Gesturing and Executive Function. Executive function is more important than general intelligence with regard to problem solving and cognitive development. Executive function refers to the cognitive processes that we use to control our thinking and behavior when trying to achieve a goal or solve a problem. It is dependent on four factors: 1) short-term memory: holding content in memory, 2) working memory: manipulating content mentally, 3) impulse control: inhibiting interfering thoughts and impulses, and 4) cognitive flexibility: shifting from one perspective to another or from one problem solving strategy to another. In short, executive function is smarts.
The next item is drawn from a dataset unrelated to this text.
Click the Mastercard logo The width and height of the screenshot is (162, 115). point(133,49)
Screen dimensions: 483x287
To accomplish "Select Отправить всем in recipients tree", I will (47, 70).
Whereas general intelligence includes the information we have accumulated and is dependent on learning and culture, executive function describes the most important pure cognitive abilities. As such it is better than IQ in predicting a person’s ability to learn and problem solve. Executive function develops from infancy through late adolescence.15

The use of gestures predicts the development of executive function even better than does age! In an extraordinarily revealing study, children ages 2.5 to 6 years of age were given a test of executive function, and their gesturing was carefully videotaped and analyzed.16 Results indicated that gesturing predicted executive function better than did age: “…both gesturing and age contributed significantly to task performance. However, gesturing was the stronger predictor of accuracy….” Further, spontaneous gesturing predicted accuracy better than spontaneous verbalization: “Whereas 97% of the spontaneous gestures on a given trial resulted in correct sorts on that trial, only 69% of spontaneous verbalizations resulted in correct sorts.” Interestingly, those children who used gestures most did better on the cognitive tasks even when they were not using gesturing. It is possible that gesturing, like speech, is internalized. When children learn to read, they move from subvocal speech to internalized speech or silent reading. Perhaps children who have learned to gesture internalize the gestures, moving from performing the gestures to merely visualizing them or remembering them nonverbally in the pre-motor cortex, without a need to carry out the action.